Since then, the “nets and eyes” that connect and observe Earth from space and from the planet’s surface have only continued to multiply. The internet is now a network of information networks that transmits vast amounts of data, including data from the 2,787 active satellites currently orbiting the planet.4 Forecasts suggest that by 2025 there will be more than 75 billion devices (antennas, cameras, cards, meters, sensors, etc.) connected to the Internet, all of which keep getting smaller, cheaper, and increasingly ubiquitous.5 53.6% of the world’s population has access to the internet, a number that is very similar to the 55% of humans who live in cities. We don’t question the fact that our cities need these “nets and eyes” for their survival, to capture data and transport vital information; we take it for granted, although it has all taken place in just the last fifty years or so. “Visionary evidence” from Calvino, no doubt about it.

Cities and data

Due to this subtle condition described by Calvino as “nets and eyes,” cities are major generators of data—data that provides information about material aspects and also about what is most immaterial. Some of that data is publicly owned. A lot of that data is privately owned. Data becomes information, and information is power—power that companies wield in the cities where they operate. That power has already been denounced by thinkers such as Nick Srnicek in his essay “Platform Capitalism,” Shoshana Zuboff in The Age of Surveillance Capitalism, and Eric Sadin in World Siliconization.

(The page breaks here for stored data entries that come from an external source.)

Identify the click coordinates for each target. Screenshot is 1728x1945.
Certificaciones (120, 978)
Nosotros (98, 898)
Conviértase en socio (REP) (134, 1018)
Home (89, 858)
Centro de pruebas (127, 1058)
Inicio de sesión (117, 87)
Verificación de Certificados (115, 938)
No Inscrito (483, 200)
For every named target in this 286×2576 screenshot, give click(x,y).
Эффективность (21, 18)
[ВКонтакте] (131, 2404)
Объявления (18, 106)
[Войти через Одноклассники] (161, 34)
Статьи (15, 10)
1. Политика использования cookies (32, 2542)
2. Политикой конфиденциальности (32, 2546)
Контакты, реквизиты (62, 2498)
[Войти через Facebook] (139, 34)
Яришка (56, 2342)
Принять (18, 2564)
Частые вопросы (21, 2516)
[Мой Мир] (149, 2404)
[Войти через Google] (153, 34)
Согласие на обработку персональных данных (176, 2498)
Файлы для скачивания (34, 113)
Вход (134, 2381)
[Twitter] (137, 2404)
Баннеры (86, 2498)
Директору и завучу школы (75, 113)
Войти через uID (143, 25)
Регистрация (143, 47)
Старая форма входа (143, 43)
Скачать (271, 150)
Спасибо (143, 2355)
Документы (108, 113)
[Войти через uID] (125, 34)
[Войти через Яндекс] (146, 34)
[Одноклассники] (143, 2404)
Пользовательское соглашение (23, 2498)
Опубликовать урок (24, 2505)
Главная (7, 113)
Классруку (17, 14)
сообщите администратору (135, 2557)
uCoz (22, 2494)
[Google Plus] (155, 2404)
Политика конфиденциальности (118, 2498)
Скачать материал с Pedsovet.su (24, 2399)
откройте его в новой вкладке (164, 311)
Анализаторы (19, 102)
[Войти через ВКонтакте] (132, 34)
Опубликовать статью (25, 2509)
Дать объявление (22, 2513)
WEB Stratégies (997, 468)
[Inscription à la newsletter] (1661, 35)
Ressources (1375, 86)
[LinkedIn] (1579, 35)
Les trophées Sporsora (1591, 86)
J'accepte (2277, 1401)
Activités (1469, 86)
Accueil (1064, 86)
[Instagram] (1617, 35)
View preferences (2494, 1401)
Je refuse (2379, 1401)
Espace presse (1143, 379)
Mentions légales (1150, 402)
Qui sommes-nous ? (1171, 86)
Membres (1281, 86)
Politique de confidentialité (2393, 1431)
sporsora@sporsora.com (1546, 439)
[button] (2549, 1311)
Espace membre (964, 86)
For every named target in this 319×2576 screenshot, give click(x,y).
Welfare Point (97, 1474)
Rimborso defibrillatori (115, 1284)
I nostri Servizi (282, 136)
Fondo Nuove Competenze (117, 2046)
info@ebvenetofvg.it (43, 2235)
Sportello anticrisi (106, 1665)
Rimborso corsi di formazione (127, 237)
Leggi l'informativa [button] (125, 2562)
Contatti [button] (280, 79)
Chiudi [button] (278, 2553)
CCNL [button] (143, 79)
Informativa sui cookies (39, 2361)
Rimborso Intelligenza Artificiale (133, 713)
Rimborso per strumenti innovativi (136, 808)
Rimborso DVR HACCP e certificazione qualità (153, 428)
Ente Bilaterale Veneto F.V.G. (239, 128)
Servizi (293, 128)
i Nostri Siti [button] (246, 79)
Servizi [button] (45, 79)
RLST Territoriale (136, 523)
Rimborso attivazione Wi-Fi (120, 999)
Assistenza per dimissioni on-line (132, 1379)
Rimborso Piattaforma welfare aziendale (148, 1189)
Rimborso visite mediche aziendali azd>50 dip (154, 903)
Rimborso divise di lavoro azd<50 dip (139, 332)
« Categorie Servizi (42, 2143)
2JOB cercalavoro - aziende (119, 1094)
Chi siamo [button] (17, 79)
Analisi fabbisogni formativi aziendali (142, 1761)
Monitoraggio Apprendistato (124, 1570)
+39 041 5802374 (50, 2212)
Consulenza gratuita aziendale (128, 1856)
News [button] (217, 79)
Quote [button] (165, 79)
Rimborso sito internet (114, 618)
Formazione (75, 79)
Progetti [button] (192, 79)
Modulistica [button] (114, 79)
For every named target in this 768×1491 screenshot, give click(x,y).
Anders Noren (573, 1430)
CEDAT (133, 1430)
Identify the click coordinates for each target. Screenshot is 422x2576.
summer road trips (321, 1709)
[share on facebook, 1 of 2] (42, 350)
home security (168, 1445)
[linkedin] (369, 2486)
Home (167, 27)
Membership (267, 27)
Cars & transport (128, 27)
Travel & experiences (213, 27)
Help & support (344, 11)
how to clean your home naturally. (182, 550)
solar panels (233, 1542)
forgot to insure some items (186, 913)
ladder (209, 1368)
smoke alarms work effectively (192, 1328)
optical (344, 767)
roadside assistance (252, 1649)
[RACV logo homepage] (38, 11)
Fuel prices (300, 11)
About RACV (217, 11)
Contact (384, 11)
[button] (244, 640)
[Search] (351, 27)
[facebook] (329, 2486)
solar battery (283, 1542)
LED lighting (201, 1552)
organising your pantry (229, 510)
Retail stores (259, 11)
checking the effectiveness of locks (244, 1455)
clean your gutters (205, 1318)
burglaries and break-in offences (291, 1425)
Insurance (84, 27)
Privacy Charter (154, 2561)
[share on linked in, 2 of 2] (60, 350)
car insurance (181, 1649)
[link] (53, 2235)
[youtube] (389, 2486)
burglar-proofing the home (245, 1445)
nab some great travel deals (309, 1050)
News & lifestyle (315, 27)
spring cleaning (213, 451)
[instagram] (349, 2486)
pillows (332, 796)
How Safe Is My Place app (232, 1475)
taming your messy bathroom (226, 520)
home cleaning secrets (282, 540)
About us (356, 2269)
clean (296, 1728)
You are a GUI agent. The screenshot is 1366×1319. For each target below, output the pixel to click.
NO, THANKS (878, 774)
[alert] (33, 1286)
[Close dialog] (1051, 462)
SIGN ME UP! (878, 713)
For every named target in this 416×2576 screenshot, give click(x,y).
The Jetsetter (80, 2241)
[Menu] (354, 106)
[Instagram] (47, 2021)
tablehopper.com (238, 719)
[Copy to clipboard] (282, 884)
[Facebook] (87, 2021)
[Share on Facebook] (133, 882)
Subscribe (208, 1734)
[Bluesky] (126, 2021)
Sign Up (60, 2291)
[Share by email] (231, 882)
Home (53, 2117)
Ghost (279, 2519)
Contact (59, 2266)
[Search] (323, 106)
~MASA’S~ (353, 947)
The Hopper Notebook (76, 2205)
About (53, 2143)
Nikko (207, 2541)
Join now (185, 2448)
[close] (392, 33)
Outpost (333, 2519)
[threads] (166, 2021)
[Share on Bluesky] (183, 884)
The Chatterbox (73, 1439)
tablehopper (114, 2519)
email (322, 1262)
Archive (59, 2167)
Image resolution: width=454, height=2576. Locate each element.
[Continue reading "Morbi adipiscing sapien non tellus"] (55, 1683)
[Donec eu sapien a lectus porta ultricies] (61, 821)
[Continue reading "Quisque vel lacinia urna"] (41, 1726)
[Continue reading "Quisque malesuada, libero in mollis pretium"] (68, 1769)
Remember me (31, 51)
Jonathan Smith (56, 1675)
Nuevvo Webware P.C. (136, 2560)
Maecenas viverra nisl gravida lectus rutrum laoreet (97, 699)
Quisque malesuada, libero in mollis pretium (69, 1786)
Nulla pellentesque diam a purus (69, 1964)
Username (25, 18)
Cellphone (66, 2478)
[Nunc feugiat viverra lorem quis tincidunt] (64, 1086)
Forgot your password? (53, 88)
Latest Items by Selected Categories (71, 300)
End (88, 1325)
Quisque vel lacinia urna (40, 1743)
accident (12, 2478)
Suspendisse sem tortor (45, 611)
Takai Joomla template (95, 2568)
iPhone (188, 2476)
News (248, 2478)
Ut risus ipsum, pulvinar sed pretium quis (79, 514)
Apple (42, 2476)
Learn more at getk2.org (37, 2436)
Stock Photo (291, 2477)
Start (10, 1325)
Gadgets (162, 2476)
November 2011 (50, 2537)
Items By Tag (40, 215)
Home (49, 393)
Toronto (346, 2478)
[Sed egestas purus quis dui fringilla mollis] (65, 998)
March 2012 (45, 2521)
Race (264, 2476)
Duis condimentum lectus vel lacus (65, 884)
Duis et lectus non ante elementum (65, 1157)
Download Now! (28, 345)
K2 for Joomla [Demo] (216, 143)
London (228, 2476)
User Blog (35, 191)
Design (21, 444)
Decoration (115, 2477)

It is a power that administrations need to renegotiate with the companies that operate in cities in order to reappropriate that data for the common good.

Access to all this data is complicated. The private data is most often owned by large corporations, and the public data is not always accessible or in a format that can be worked with. We need to renegotiate with the companies that operate in cities in order to gain access to this data. There is data sovereignty, which we must demand from the public sphere, and also the data we can produce from active citizenship. The aim is to redraw the city by creating new cartographies to support the best analysis and diagnosis to resolve our coexistence and guarantee the right to a just city.

Mapping

We associate cartography with the production of maps that represent the visible world in a synthesized way. These maps have helped those in power control territory for hundreds of years, and more intensely since the colonial periods and the birth of statistics. Mapping in the twenty-first century takes on a whole new dimension. The vast amounts of data that are being captured are mostly invisible to the human eye. The machines that capture, store, and process that data don’t need to see it, but humans do. The data can be presented as statistics and visualized using attractive graphic representations, but in order to study the city we need maps that situate the data in a territory—not only to see the data located at specific coordinates, but to reveal something new that would be impossible otherwise.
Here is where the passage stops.